- AIM
Render the lines from the one containing "View the 7 replies count" through the one containing "point(118,281)" as a numbered list, skipping any blank lines. Leave the pictures out.

- TASK INPUT
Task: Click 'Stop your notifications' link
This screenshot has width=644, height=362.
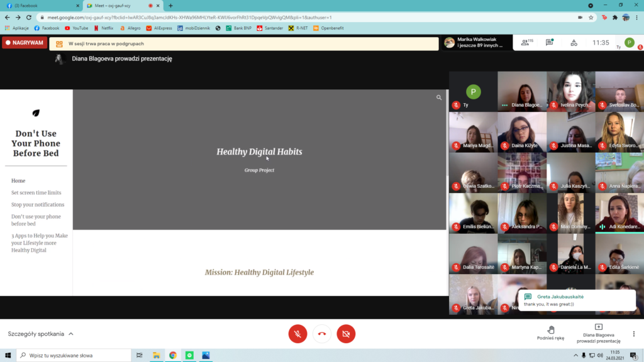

...

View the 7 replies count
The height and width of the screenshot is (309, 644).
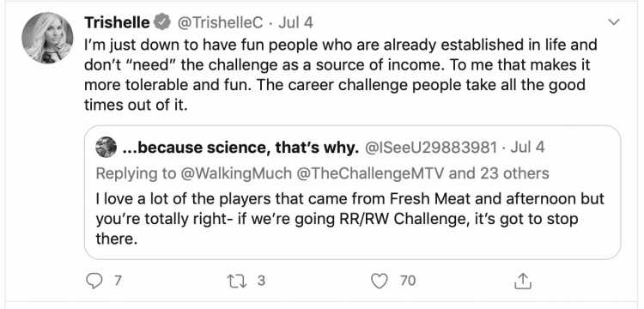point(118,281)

- FINAL RESULT
1. View the 7 replies count
2. The height and width of the screenshot is (309, 644).
3. point(118,281)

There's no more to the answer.